## TASK BRIEF:
Starting with the line that includes "2229x814 pixels. At", write out every remaining line of the records below exactly as it appears, leaving out any images.

** Opening DATA EXTRACT block **

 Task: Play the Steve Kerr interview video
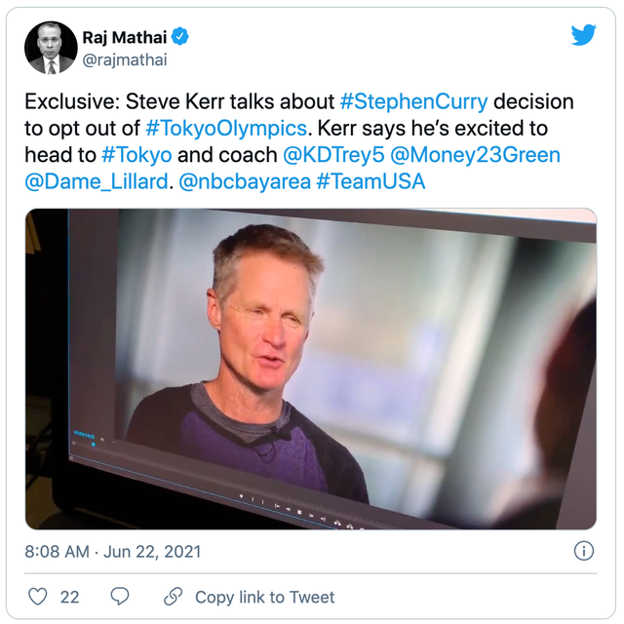[311, 369]
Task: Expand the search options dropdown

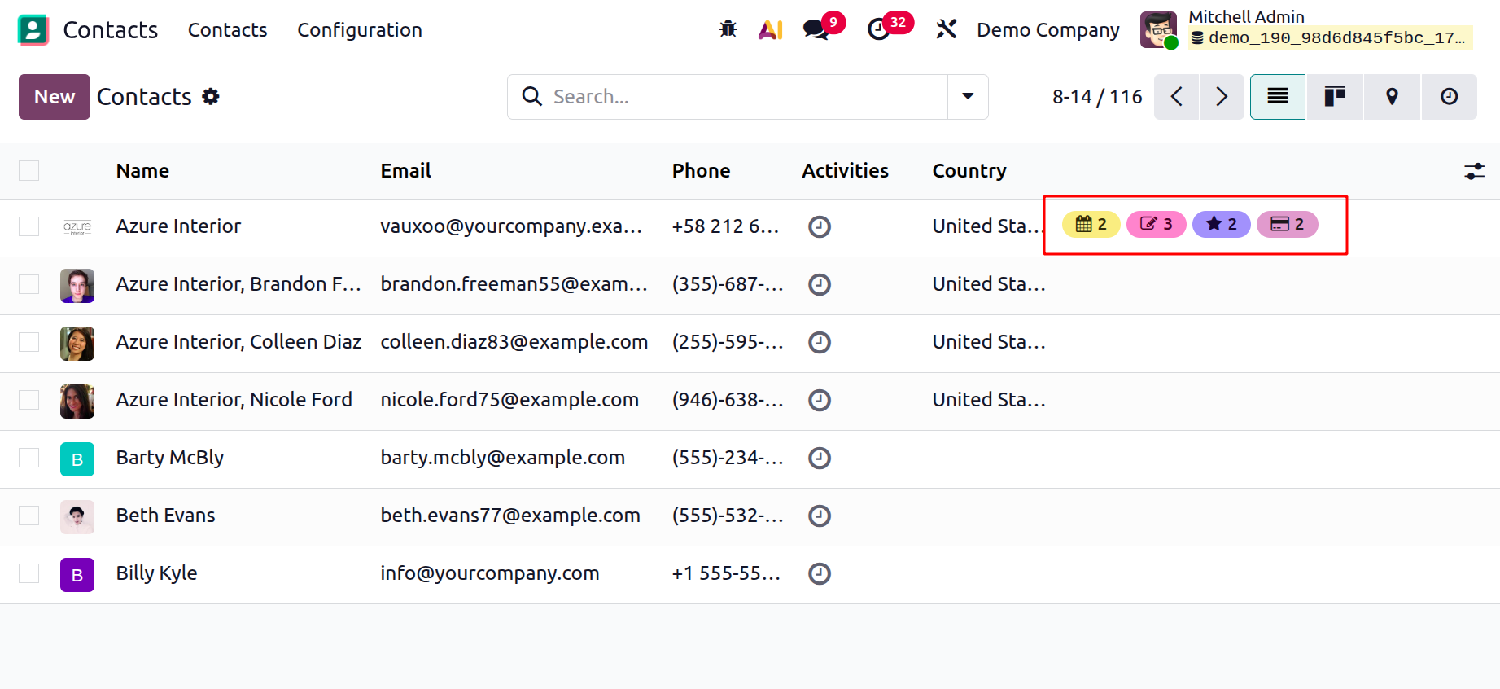Action: pos(968,97)
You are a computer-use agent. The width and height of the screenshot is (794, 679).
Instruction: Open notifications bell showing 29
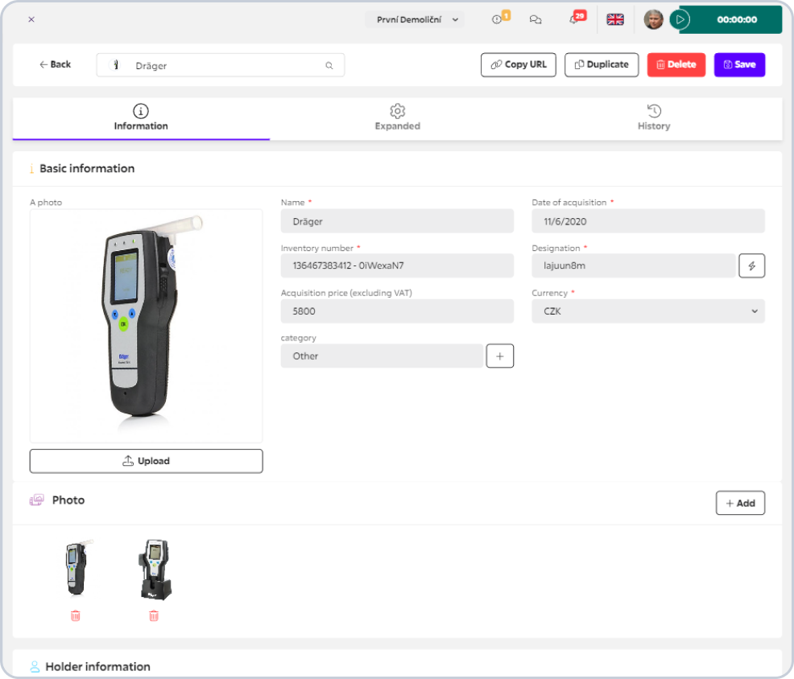[x=577, y=19]
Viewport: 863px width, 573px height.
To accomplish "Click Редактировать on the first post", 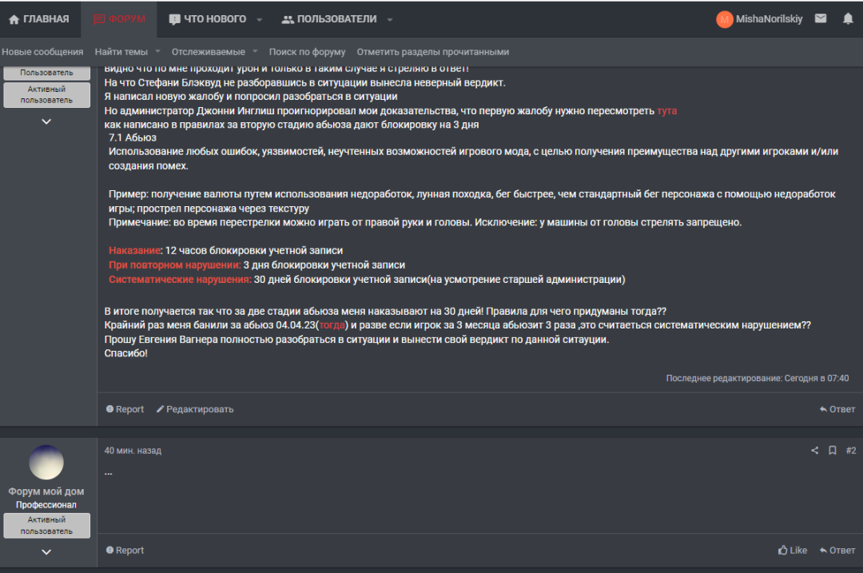I will pos(195,409).
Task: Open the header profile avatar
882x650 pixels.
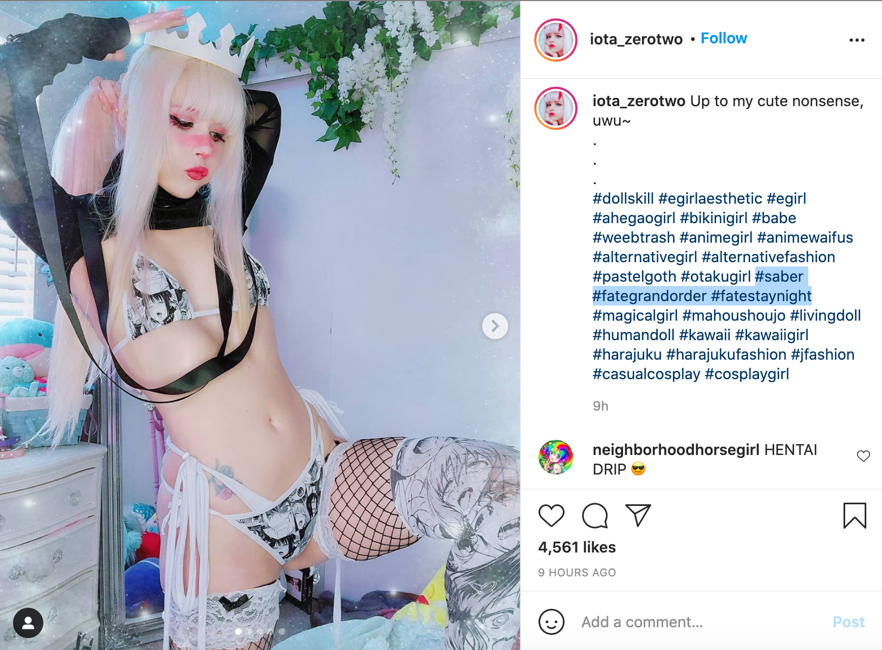Action: (x=556, y=40)
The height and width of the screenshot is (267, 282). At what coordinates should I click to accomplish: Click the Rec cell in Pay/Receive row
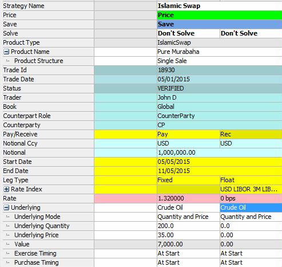pos(251,134)
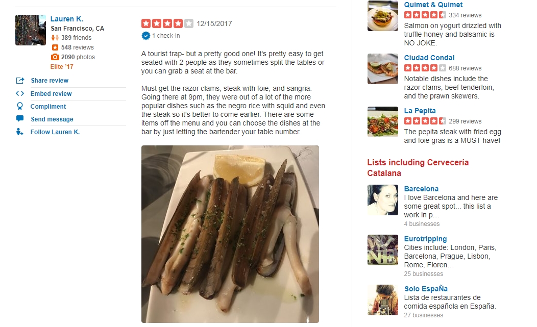The width and height of the screenshot is (537, 327).
Task: Click the Compliment ribbon icon
Action: (x=20, y=106)
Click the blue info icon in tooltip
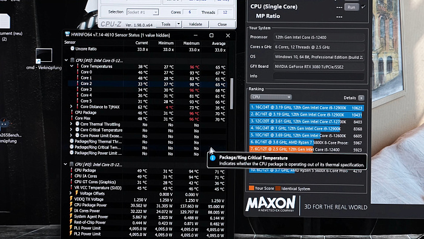Image resolution: width=424 pixels, height=239 pixels. pos(213,158)
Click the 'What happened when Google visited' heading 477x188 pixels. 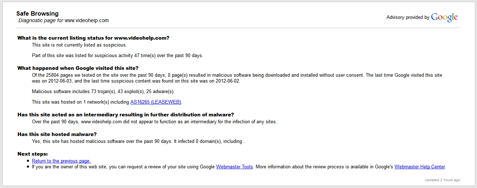click(78, 68)
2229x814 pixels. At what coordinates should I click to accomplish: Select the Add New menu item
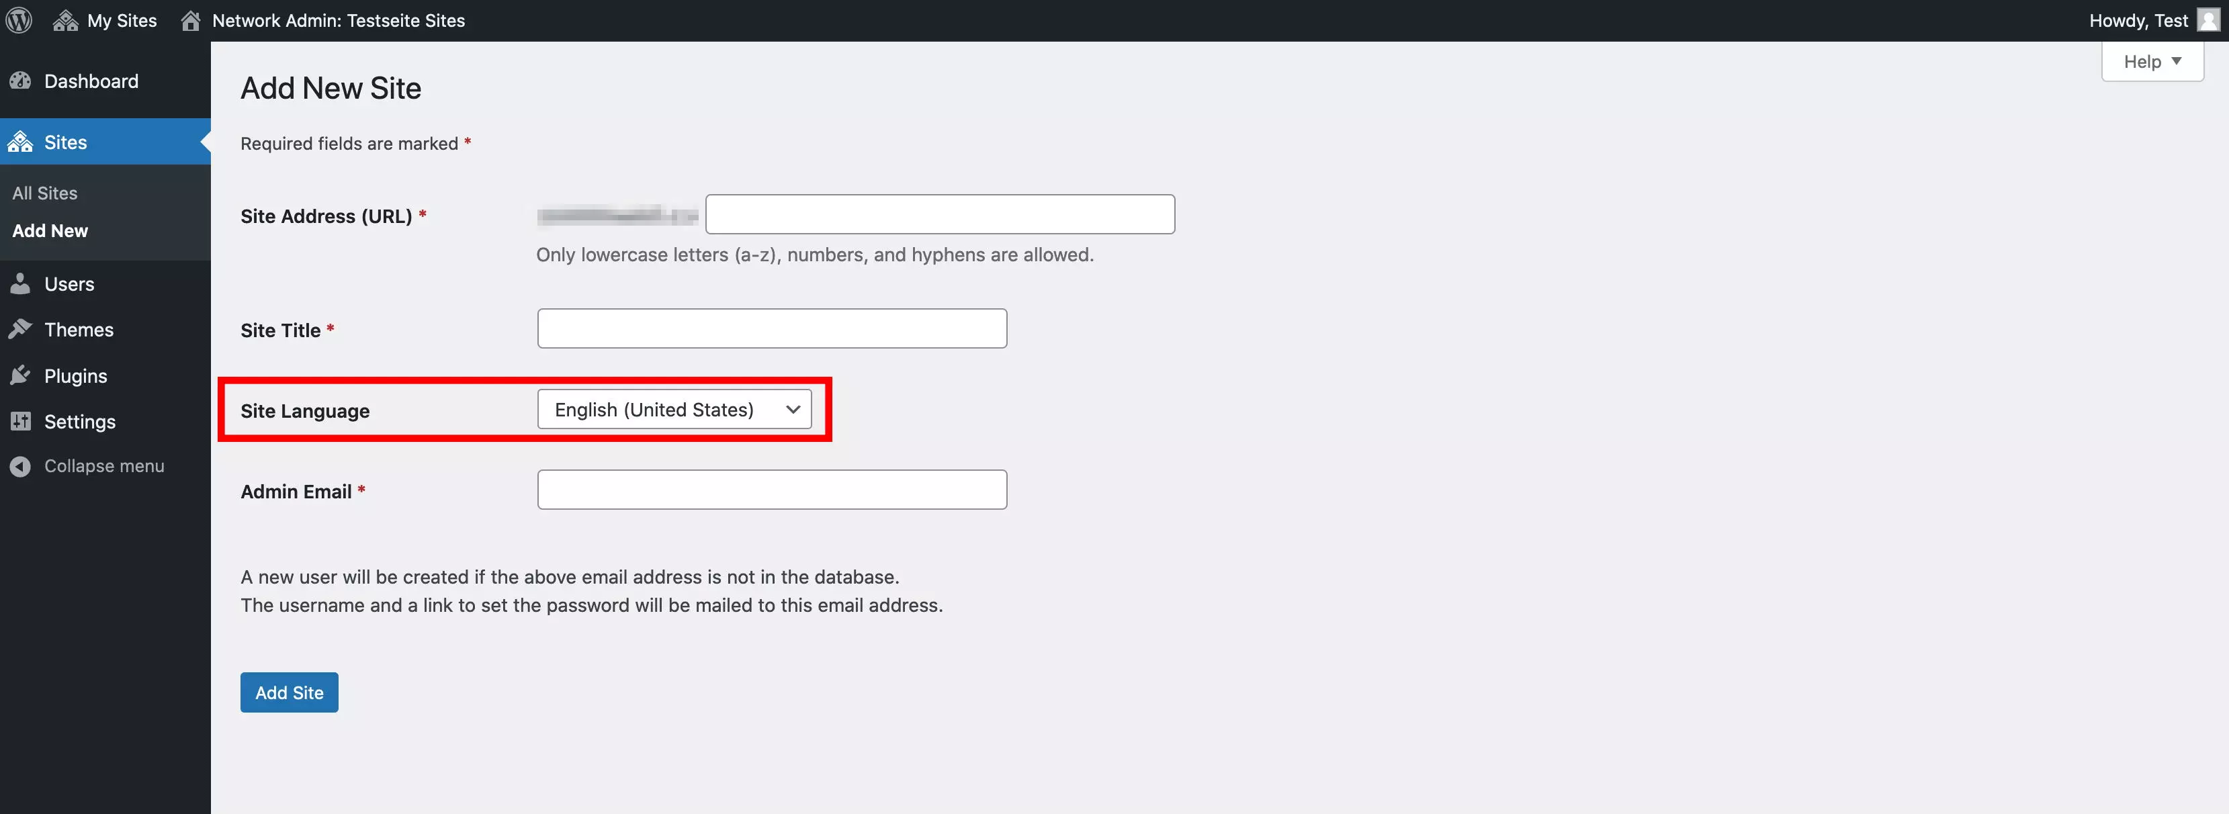pos(49,230)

** Closing DATA EXTRACT block **

## RESPONSE AREA:
2229x814 pixels. At what coordinates should I click to accomplish: Select the Add New menu item
pos(49,230)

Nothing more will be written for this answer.